ASSIGNMENT: Your answer should be every line of the entries that has the string "checkbox" in it.

Stored data entries:
______________________________

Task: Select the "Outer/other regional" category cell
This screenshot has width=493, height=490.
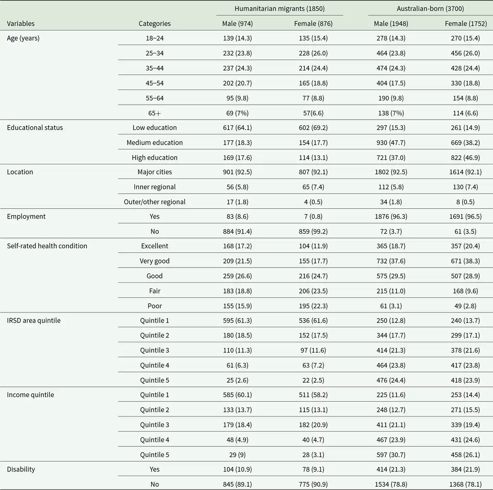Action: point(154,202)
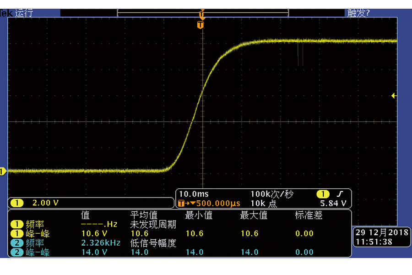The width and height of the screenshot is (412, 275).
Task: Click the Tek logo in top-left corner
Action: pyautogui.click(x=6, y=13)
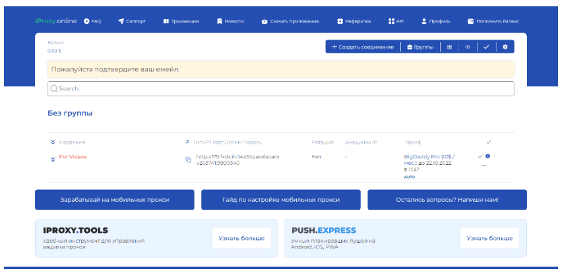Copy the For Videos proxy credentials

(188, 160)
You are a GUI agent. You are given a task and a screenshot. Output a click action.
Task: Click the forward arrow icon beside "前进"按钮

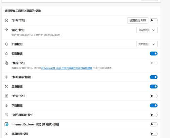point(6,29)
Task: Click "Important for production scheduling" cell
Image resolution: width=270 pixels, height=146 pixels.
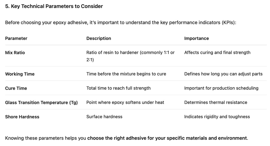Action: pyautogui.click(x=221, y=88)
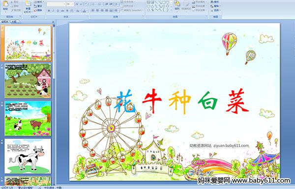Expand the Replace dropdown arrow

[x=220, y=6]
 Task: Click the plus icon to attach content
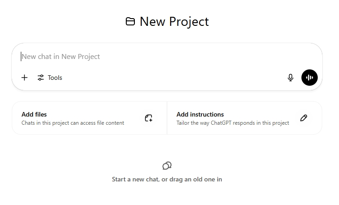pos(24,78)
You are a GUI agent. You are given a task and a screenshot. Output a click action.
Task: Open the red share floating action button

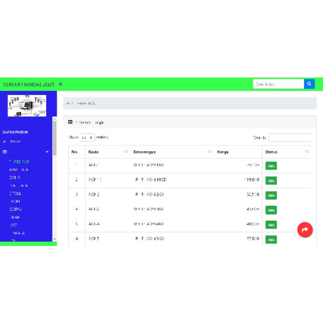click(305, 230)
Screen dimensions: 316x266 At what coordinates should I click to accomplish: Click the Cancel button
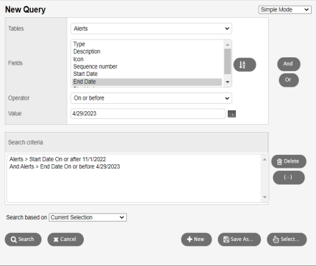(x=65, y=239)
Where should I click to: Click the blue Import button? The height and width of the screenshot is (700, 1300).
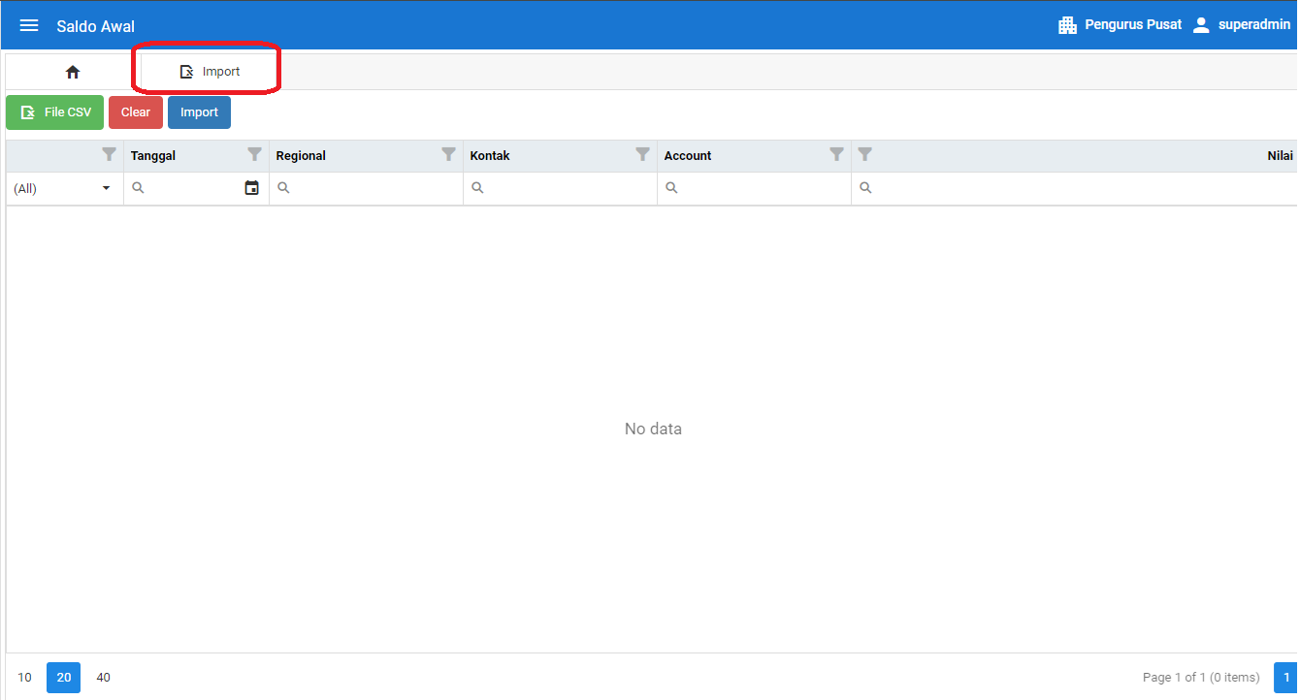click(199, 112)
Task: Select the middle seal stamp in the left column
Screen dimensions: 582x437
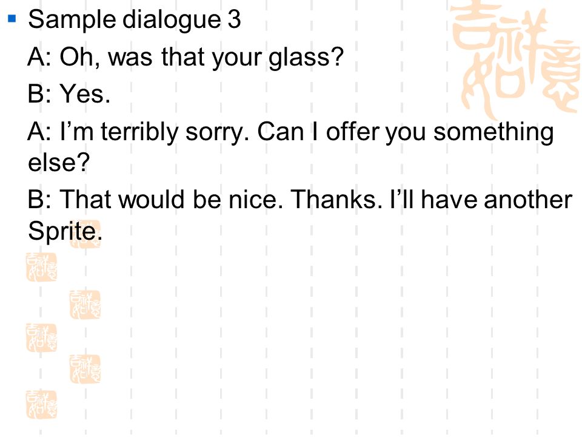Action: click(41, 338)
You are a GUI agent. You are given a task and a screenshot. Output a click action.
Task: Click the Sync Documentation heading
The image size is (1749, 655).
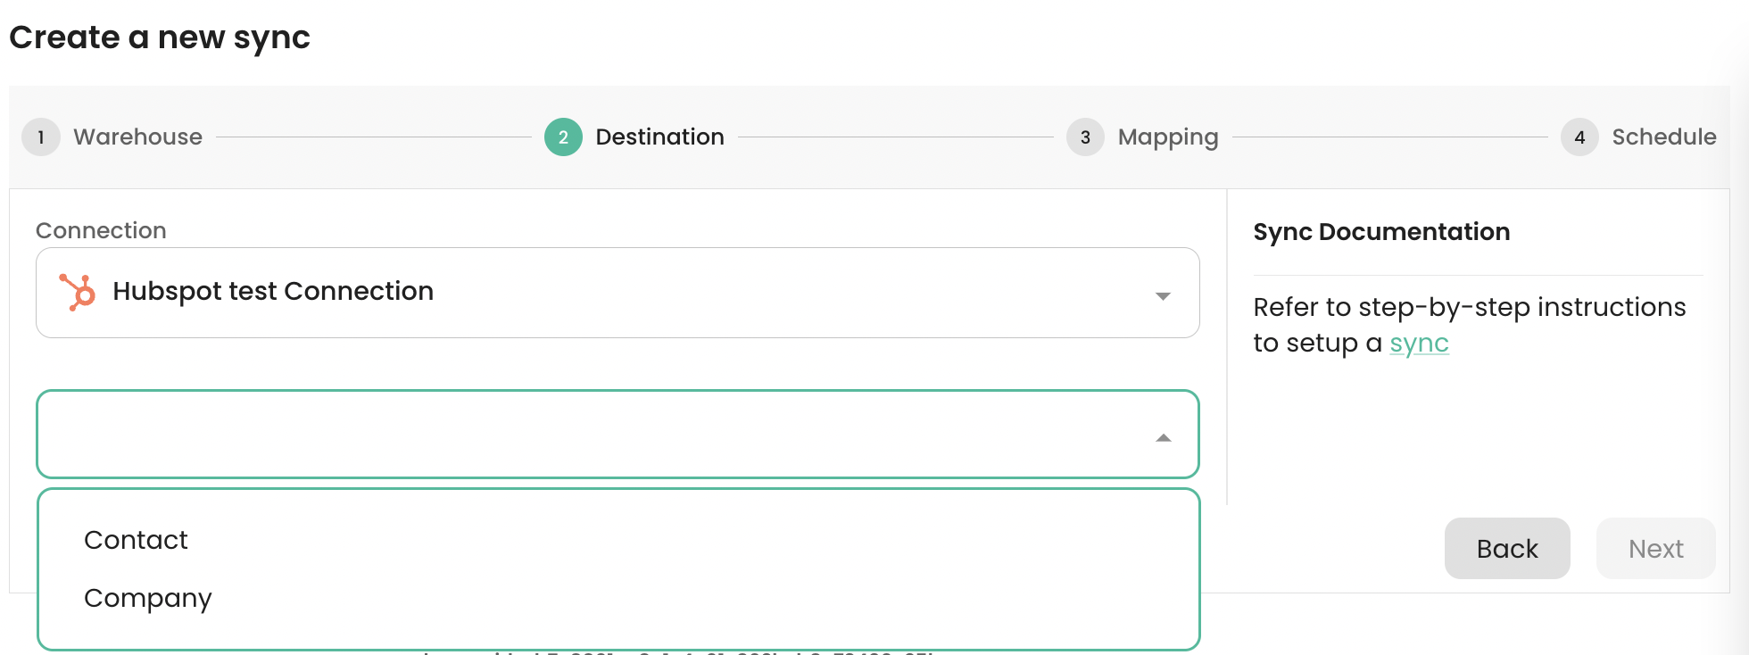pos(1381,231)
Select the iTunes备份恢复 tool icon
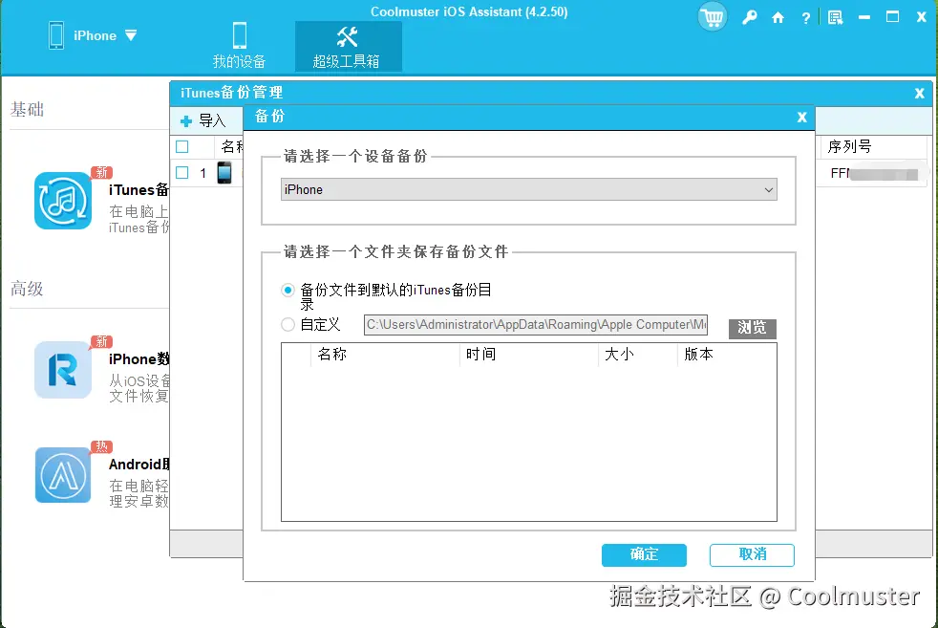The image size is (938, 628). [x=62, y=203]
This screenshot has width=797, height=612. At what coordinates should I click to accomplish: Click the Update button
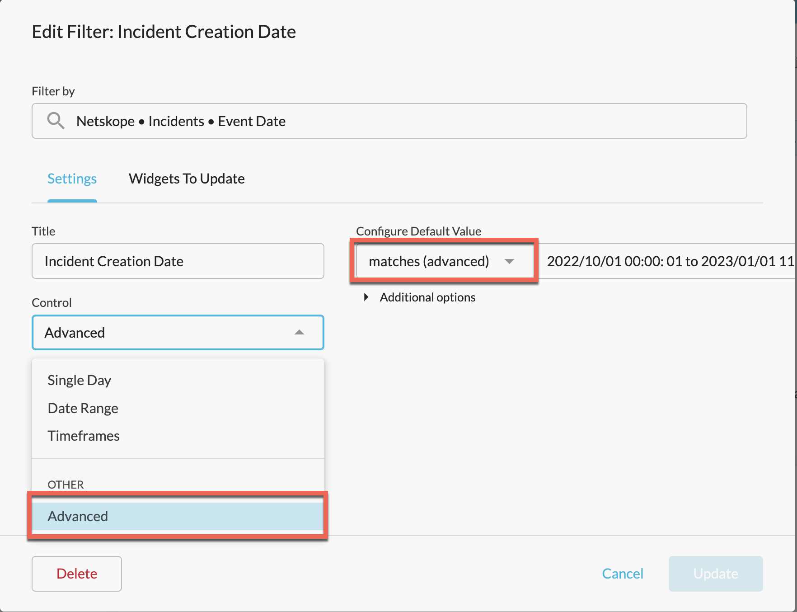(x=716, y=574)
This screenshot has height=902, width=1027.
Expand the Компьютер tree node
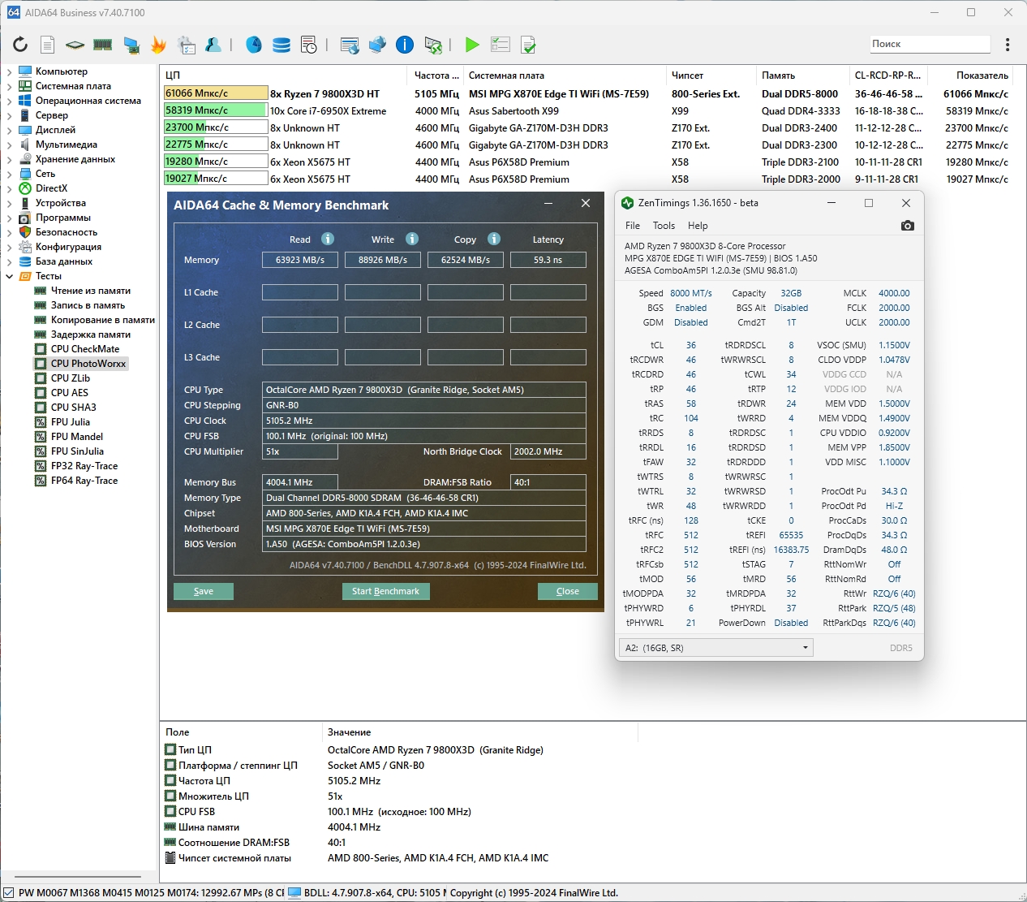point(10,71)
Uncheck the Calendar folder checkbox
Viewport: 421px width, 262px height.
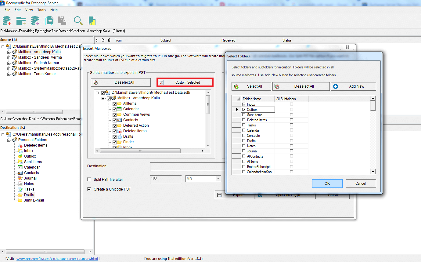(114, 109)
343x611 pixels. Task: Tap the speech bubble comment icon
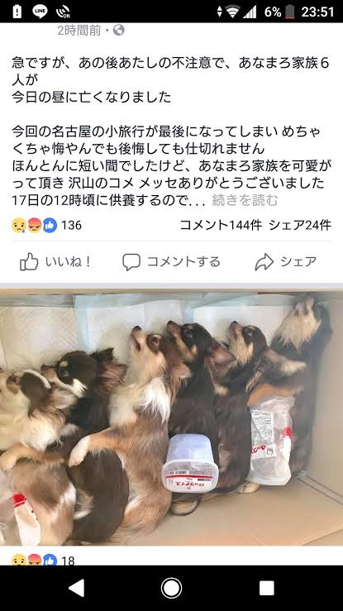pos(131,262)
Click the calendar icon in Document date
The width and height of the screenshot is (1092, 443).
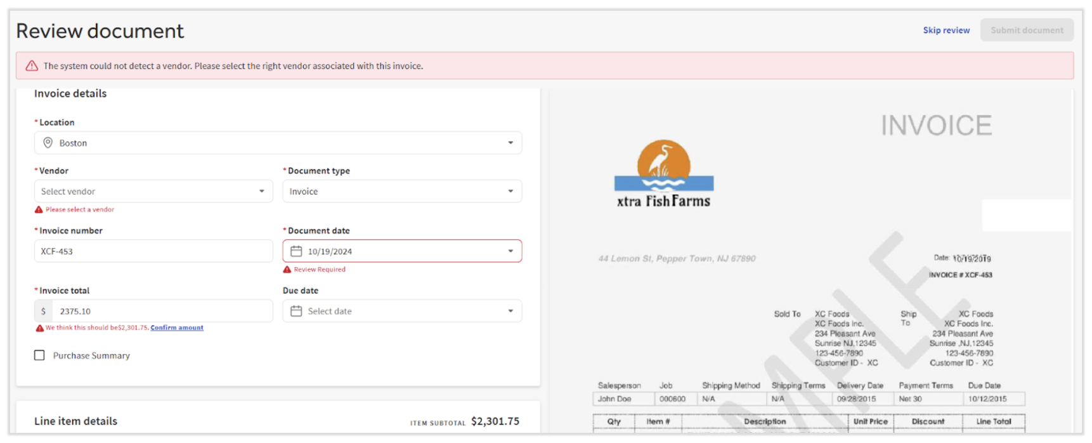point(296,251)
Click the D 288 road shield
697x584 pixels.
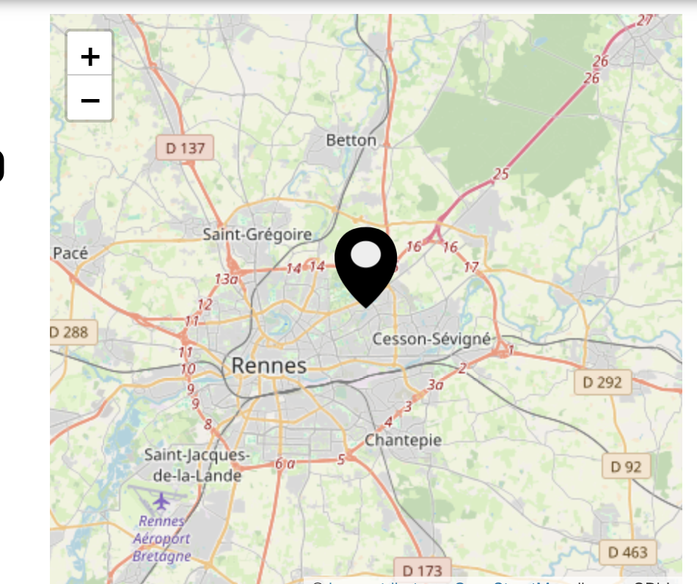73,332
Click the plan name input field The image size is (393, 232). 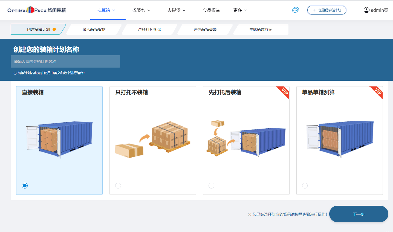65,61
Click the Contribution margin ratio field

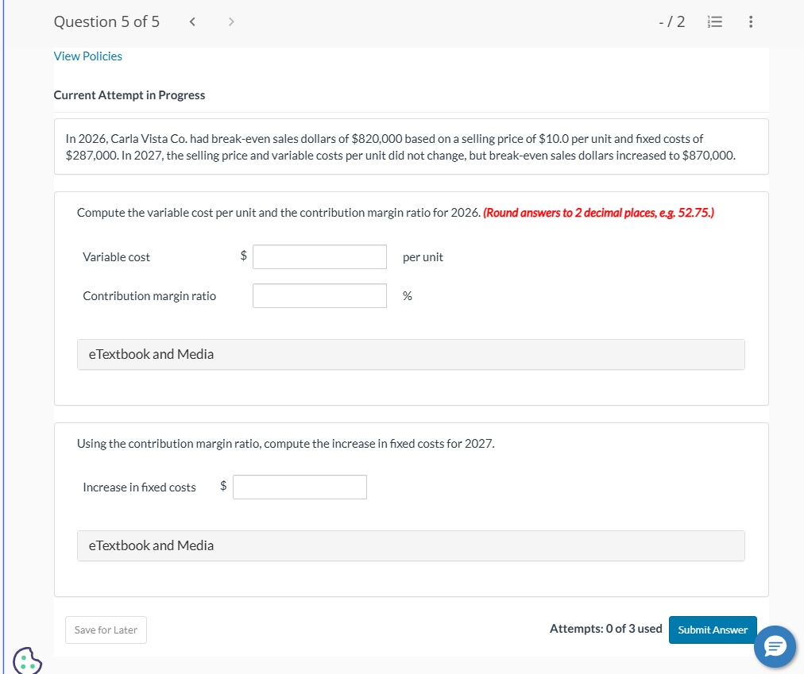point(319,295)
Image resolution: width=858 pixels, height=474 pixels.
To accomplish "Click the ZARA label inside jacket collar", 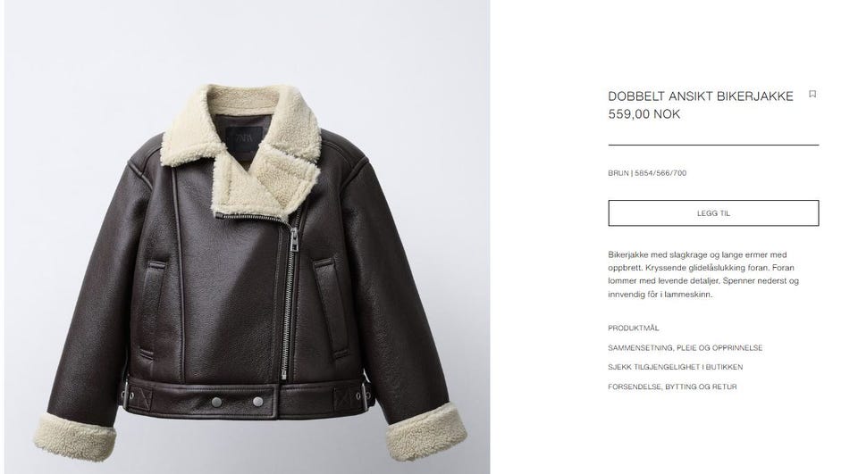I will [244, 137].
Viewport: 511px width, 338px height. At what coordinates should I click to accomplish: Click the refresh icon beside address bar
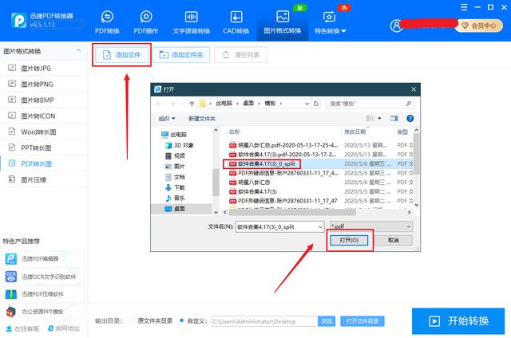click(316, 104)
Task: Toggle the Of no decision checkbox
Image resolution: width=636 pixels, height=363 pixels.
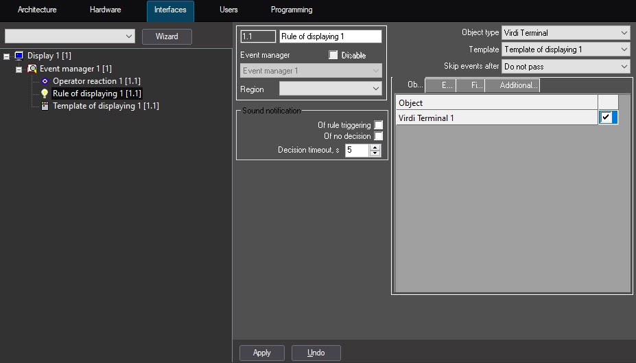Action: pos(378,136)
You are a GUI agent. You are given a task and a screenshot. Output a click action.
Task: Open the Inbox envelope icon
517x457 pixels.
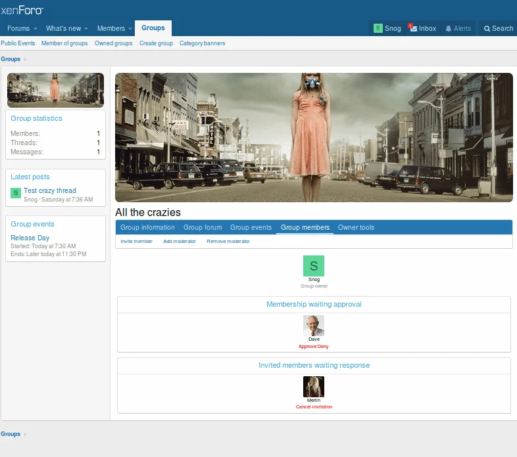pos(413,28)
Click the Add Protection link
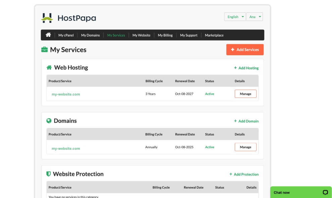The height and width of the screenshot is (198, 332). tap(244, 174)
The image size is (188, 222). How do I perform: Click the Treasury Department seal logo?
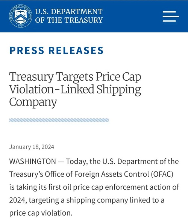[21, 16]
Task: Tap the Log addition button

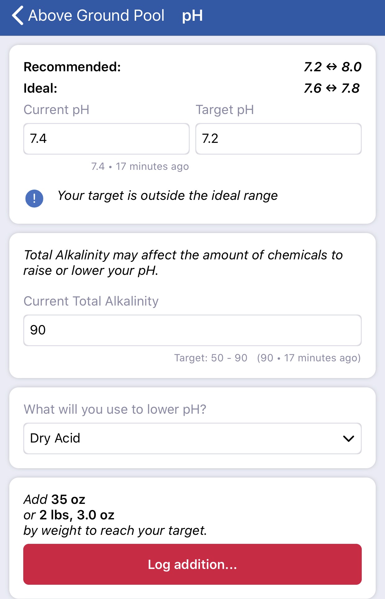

______________________________

THE COMPLETED TASK:
Uncheck the Calendar folder checkbox
Task: Toggle the Of no decision checkbox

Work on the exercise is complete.